DeepTime: Using Deep Time-Index Meta-Learning to Improve Non-Stationary Time-Series Forecasting

13 min read

TL;DR: The performance of existing time-series forecasting methods can degrade due to non-stationarity, where the statistical distribution of time-series data changes over time. Our new DeepTime method overcomes non-stationarity issues by leveraging a “forecasting as meta-learning” framework on deep time-index models. DeepTime achieves competitive accuracy on the long-sequence time-series forecasting benchmark, while also being the most efficient model. The end result: faster, more accurate forecasts; state-of-the-art performance; and a highly efficient method that could lower the carbon footprint of leveraging forecasting models at scale within enterprises.


Background

Before diving into our main discussion, let’s review a few important concepts at the core of the work described in this blog post – which is, in a nutshell, about how to handle non-stationary data in time-series forecasting. (For a detailed look at time-series forecasting and its use cases, we encourage you to check out our previous post about ETSformer.)

Time-Series Forecasting

A time-series is a series of data measurements over time – a sequential collection of numerical data, typically collected over regular time intervals.

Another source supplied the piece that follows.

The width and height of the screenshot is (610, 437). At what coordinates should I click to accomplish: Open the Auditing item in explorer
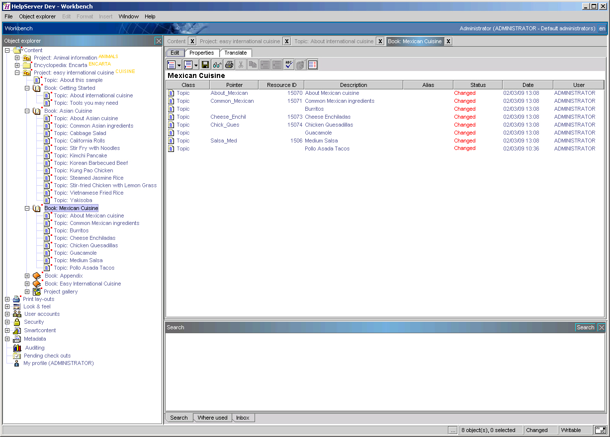point(34,348)
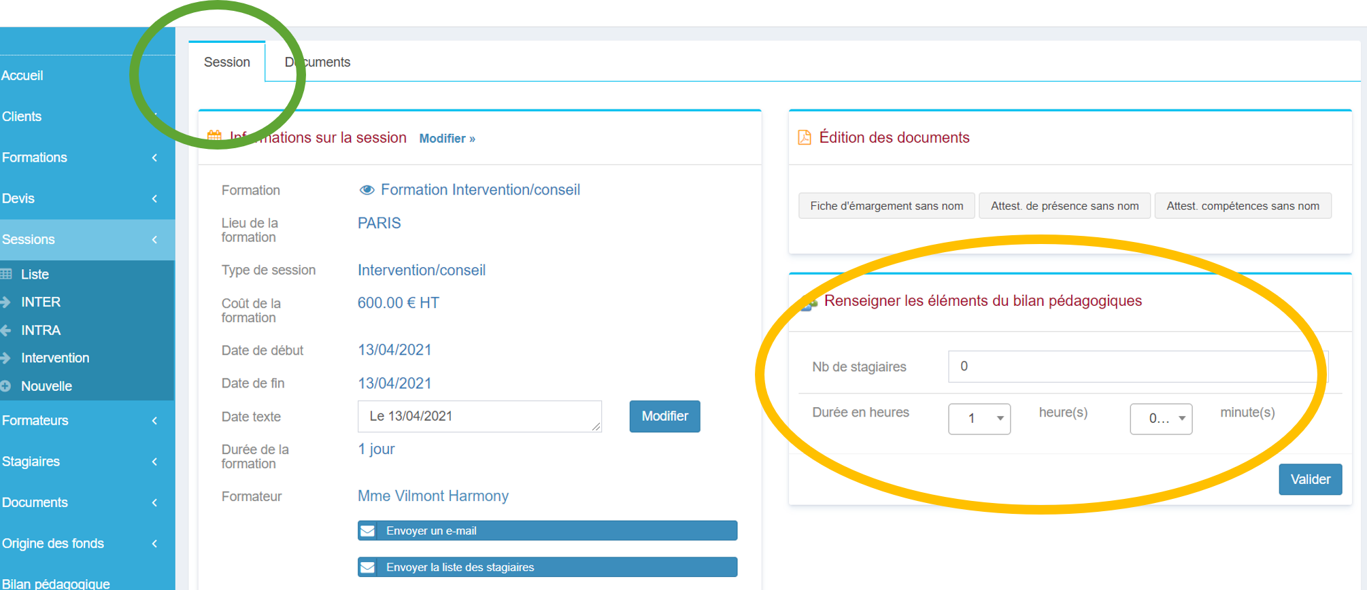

Some examples of time-series include total sales of a particular product from an e-commerce platform for each day, or the CPU utilization of a server in a data center recorded every minute.

The task of forecasting – predicting future values based on past values – is a critical task in many businesses and scientific applications. It allows us to predict future values of key indicators, which help us make important downstream decisions, such as how much inventory of a product to store, or how to better allocate resources in a data center.

As IT infrastructure becomes more advanced, this has boosted our ability to collect ever larger volumes of such data – at higher sampling rates, and over longer periods of time, yielding extremely long time-series datasets. While the ability to collect more data is usually an upside, especially when it comes to machine learning (ML), we shall see that collecting time-series data from a dynamic system with many moving parts can pose some challenges when we try to apply ML techniques – and, in particular, forecasting.

Non-Stationarity: When Time Series Changes Over Time

Our primary focus in the work presented in this post is the problem of non-stationarity in time-series forecasting. To understand what that means, consider these two opposite scenarios:

  • Stationarity refers to time series data values that stay within a range, as well as regularity in the time series statistical patterns. That is, the statistical information of the time series data (such as the mean or variance) remains unchanged for stationary time series.
  • Non-stationarity, in contrast, is a phenomenon where the statistical distribution for time-series data does not stay stationary. The state of non-stationary time series means the data values and the statistical information of the data shifts over time – the variance, the mean, the standard deviation, any of these quantities may change if the data is non-stationary.

Meta-Learning: Learning to Learn, Faster

ML models often require large amounts of training data to perform well, whereas humans tend to learn new ideas faster and more efficiently. For example, humans can learn quickly from a small number of examples; a child who has seen several pictures of birds and cats will quickly be able to differentiate between them.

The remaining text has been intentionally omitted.